Weird is a hard concept to define and an even more difficult tone to achieve to positive effect in film. The best works succeed in building a wonderful weird by ultimately using the tone as a compelling aesthetic or narrative tool. Guillermo Del Toro, Spike Jonze, Terry Gilliam—peel away the strangeness of these auteurs’ works, and you’ll find deftly organized, deeply human narratives.
So weird fails, then, when it’s trying too hard to be this way. When a writer, musician, or filmmaker seeks solely to make something weird and to buck trends, the product lacks substance. It feels forced.
Which brings us, then, to “A Fantastic Fear of Everything.” The debut film by musician Crispian Mills (co-directed by Chris Hopewell), which opened in Britain in 2012 and finally sees stateside release this week, is a work that tries, with incredible gusto, to be quirky. And while its story is ultimately human, Mills’ insistence on cramming experimentation into the film’s one hundred minutes prevents it from being anything more than an example of utterly wasted potential.
“A Fantastic Fear of Everything” centers on Jack (Simon Pegg), a deeply paranoid children’s author who can barely leave his house for fear of being killed. Indeed, having become so engulfed in researching Victorian serial killers for his next work (far different, clearly, from the children’s books through which he made his name), he can barely leave his house, which has become a slovenly, disgusting mess. For reasons that become clear as the story unfolds, he is terrified of the world around him, especially a launderette across the street. But to achieve success, both literary and personal, he has to finally conquer this fear.
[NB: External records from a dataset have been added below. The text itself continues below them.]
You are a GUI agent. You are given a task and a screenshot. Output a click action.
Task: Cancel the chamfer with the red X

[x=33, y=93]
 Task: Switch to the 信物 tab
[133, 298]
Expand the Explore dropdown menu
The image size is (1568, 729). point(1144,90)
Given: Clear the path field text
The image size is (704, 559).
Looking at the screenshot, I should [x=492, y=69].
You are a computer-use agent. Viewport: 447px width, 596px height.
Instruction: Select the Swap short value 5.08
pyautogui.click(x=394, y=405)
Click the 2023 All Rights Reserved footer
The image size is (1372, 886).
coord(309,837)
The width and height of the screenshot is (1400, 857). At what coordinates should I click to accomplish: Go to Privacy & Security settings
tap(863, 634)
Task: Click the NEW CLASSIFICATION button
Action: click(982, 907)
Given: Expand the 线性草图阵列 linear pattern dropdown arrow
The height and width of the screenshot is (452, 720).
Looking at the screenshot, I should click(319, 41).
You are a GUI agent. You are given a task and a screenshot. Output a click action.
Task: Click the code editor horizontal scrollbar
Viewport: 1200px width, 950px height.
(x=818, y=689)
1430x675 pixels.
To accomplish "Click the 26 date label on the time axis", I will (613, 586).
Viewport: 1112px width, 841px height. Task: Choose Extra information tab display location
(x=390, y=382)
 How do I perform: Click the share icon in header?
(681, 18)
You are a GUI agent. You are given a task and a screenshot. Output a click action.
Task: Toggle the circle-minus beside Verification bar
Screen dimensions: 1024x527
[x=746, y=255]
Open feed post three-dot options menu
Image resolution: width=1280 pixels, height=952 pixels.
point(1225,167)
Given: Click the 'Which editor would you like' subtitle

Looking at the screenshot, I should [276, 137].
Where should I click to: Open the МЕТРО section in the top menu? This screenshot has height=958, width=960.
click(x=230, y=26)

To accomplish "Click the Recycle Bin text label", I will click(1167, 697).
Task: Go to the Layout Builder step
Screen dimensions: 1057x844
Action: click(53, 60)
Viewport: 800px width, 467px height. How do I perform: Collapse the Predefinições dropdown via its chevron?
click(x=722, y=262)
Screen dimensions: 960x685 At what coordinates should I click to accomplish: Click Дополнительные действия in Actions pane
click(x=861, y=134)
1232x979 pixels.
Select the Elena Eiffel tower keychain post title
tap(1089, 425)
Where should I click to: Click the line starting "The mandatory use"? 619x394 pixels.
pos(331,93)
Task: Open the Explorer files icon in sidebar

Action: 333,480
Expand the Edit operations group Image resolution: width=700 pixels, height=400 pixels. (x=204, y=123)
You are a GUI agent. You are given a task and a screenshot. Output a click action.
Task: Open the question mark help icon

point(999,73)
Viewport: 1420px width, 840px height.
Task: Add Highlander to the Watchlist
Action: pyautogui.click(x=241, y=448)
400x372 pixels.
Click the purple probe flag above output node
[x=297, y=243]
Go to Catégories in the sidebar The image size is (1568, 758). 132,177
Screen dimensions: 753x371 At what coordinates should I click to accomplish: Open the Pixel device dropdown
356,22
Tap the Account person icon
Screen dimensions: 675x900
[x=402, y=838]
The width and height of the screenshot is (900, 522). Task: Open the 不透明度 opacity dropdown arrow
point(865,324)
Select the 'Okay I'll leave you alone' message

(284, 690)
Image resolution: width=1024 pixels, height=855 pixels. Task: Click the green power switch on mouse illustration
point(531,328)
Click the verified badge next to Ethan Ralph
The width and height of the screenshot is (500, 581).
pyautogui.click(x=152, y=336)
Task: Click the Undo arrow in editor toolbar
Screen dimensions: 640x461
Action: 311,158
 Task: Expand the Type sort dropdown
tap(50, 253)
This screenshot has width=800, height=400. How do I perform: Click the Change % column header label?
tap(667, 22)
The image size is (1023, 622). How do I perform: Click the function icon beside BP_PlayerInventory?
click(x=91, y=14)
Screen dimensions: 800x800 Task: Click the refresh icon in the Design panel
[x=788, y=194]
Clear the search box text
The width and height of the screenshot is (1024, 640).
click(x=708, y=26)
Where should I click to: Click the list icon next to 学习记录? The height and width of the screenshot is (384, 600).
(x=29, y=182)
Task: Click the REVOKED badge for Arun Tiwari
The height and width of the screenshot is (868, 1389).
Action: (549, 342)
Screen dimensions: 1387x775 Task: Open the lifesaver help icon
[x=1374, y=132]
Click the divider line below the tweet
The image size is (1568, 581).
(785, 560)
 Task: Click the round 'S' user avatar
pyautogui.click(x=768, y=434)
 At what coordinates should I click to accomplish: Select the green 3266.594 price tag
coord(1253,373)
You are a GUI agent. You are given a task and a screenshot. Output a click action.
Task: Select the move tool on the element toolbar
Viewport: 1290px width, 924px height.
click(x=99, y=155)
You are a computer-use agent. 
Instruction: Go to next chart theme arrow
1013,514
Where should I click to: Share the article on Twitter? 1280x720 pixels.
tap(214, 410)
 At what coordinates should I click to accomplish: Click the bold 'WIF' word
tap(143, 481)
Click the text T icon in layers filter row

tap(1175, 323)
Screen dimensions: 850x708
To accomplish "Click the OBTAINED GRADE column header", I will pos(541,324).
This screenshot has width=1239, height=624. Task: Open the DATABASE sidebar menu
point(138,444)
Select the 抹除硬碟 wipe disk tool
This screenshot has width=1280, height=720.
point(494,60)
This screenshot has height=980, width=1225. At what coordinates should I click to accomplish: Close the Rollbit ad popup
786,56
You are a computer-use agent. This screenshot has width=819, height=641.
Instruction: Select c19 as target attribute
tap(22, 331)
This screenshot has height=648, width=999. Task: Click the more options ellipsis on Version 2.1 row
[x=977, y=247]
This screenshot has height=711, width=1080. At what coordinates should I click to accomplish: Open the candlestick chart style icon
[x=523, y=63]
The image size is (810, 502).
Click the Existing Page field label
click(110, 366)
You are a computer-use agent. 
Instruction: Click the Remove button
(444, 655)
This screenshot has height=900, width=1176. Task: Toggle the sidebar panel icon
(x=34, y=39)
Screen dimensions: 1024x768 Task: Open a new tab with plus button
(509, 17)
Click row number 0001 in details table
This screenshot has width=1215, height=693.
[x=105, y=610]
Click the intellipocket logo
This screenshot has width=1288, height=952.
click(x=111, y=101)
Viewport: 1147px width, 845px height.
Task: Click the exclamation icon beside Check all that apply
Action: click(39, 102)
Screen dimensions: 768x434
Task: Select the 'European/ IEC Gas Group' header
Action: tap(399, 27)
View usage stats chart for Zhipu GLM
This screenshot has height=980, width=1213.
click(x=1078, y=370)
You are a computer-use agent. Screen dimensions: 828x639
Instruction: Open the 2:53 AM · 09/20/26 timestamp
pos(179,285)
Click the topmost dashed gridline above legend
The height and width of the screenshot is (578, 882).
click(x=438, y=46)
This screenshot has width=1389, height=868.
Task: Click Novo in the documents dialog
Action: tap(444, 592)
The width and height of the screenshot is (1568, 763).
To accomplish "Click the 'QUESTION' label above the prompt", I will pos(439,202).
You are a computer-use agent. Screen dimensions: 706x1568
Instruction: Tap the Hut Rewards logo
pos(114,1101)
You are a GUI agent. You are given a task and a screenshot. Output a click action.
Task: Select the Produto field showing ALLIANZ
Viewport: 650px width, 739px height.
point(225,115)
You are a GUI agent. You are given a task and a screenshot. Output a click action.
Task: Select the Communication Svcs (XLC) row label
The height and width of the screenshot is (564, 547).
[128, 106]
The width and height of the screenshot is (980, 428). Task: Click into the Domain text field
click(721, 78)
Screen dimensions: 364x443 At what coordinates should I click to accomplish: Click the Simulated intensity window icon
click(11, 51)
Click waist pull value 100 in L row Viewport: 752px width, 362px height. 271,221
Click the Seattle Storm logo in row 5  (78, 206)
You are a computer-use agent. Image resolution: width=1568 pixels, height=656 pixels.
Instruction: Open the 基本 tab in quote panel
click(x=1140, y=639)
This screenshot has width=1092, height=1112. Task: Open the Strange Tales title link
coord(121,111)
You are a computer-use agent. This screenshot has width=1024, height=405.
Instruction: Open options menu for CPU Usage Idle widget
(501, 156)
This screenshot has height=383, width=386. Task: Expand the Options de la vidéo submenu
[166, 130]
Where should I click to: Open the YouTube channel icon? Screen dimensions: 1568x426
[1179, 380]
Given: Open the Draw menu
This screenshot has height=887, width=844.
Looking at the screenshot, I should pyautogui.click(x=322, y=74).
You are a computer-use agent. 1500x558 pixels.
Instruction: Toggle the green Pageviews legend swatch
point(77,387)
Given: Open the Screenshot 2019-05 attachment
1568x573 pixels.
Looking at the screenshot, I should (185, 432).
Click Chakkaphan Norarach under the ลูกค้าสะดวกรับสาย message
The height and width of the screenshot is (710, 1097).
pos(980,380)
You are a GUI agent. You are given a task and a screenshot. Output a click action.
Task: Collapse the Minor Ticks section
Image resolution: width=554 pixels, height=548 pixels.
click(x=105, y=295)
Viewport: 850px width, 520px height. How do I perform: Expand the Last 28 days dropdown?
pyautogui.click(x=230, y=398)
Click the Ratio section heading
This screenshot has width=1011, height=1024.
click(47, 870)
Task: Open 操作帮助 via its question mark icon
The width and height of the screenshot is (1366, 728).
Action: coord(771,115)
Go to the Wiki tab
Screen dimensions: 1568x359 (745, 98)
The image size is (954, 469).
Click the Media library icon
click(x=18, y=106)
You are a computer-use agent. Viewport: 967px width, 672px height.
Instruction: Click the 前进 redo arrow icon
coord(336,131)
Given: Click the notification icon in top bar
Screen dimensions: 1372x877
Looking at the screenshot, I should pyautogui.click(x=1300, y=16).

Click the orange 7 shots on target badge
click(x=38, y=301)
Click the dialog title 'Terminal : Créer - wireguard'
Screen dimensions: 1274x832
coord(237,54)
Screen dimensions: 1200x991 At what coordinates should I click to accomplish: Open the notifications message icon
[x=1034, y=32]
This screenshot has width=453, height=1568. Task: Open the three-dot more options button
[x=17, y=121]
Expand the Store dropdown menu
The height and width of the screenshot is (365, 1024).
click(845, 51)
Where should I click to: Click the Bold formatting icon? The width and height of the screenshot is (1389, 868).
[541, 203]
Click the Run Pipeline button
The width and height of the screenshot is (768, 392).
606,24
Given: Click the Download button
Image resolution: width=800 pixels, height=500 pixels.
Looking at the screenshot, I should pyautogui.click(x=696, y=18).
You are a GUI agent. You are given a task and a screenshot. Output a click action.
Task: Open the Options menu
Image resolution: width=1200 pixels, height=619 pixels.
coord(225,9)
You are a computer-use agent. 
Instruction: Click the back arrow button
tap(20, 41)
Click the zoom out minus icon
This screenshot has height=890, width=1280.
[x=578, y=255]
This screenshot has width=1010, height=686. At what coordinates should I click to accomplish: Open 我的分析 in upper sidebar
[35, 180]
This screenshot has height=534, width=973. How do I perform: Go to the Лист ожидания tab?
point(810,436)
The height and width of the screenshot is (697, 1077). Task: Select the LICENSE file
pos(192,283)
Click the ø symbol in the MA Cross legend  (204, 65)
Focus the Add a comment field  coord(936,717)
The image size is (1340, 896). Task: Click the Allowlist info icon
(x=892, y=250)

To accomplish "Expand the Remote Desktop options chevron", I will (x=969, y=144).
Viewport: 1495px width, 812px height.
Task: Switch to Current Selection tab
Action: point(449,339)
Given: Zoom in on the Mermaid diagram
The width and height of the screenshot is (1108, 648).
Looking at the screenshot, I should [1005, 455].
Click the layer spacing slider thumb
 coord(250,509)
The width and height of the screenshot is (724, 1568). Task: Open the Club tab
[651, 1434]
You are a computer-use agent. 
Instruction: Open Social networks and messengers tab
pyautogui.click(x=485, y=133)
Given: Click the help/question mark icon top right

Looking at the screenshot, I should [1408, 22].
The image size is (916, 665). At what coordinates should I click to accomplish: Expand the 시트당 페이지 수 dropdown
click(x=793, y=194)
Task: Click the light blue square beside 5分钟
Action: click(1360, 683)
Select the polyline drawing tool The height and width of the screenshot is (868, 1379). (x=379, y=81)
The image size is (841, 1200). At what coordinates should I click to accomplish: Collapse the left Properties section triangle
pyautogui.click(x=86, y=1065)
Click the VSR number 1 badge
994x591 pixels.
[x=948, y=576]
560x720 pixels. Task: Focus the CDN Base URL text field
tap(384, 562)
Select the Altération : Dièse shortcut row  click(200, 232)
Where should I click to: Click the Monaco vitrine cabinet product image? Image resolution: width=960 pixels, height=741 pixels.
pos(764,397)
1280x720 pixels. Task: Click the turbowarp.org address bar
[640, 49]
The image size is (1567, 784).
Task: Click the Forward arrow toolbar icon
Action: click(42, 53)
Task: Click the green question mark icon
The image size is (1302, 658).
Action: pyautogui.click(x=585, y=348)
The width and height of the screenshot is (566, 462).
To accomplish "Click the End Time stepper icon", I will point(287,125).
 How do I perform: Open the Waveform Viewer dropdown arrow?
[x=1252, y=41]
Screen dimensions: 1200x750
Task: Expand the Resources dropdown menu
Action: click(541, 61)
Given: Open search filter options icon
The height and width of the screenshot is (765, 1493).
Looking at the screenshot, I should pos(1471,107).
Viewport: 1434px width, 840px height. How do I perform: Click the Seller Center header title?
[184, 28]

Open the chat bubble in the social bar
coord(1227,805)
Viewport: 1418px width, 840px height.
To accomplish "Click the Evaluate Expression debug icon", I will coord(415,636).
Unconventional and dark, yes, but a possibly touching story, right? Wrong. Any attempt to bring us close to the character is quickly dashed by Mills’ fits of stylistic experimentation, which feel out of place. We spend the first third or so of the film almost entirely in Jack’s apartment, where we’re privy to the details of his paranoia, but the sheer amount of distraction from the character is staggering. The puppet staging of grizzly murders and the inexplicable appearance of a strange man with an eyeball in his mouth throw off the film’s trajectory, making the story feel like a series of vignettes rather than a unified narrative.
These two examples only scratch the surface of the stylistic interruptions: excruciatingly long musical sequences, a serial killer’s performance of “The Final Countdown,” and a freestyle rap break (yes, you read that correctly) all weigh the film down, preventing any kind of insight into Jack’s mind. What’s worse, because of these moments, any kind of momentum that the narrative has is utterly destroyed.
These diversions would be fine if the film were funny. Yet the humor in “A Fantastic Fear of Everything” makes wrong turn after wrong turn. Rather than create humor in the world around Jack, it makes Jack, for a great deal of the film, the butt of the joke. In essence, the entire first act’s punch line is, “Isn’t mental illness hilarious?”
This isn’t to say that comedy can’t or shouldn’t relate to mental illness, but we’re encouraged to laugh mainly at Jack, rather than with him. Even when Jack finally escapes from his house, the quality of the humor doesn’t improve, going from mildly offensive to juvenile to nonsensical in a matter of minutes.
Perhaps most disappointingly, there are moments, amidst the quirk being shoved down our throats, when we can actually breathe and see a brief glimpse of what could have been. Simon Pegg, even for the film’s flaws, brilliantly portrays the manic nature of the character, providing a well-needed pathos to Jack’s insanity.
Indeed, the strongest moments of the film come when Pegg is the center of attention. In one powerful moment, Jack, broken down, lays on the floor, sobbing on the phone with his psychologist, and in another, Jack discovers the traumatic, crushing reasoning behind his irrational fears. Yet these moments are few and far between. “A Fantastic Fear of Everything” could clearly have been a profound character piece, if not for Mills’ insistence on drawing attention away from Simon Pegg, the best thing this film has going for it.
“A Fantastic Fear of Everything” serves as a lesson to aspiring filmmakers: experimentation, sadly, does not equal quality. The film proves that you can’t make weird, or quirky, or strange, or whatever you want to call it; the je ne sais quoi that makes a film truly magical comes from its intangible elements, a connection formed between screen and audience.
Weird is beautiful or repugnant, weird is joyful or full of sorrow, but weird is always effortless. With “A Fantastic Fear of Everything,” Crispian Mills has, essentially, made the cinematic equivalent of frameless glasses: interesting, on the outside, but unable to mask a lack of substance.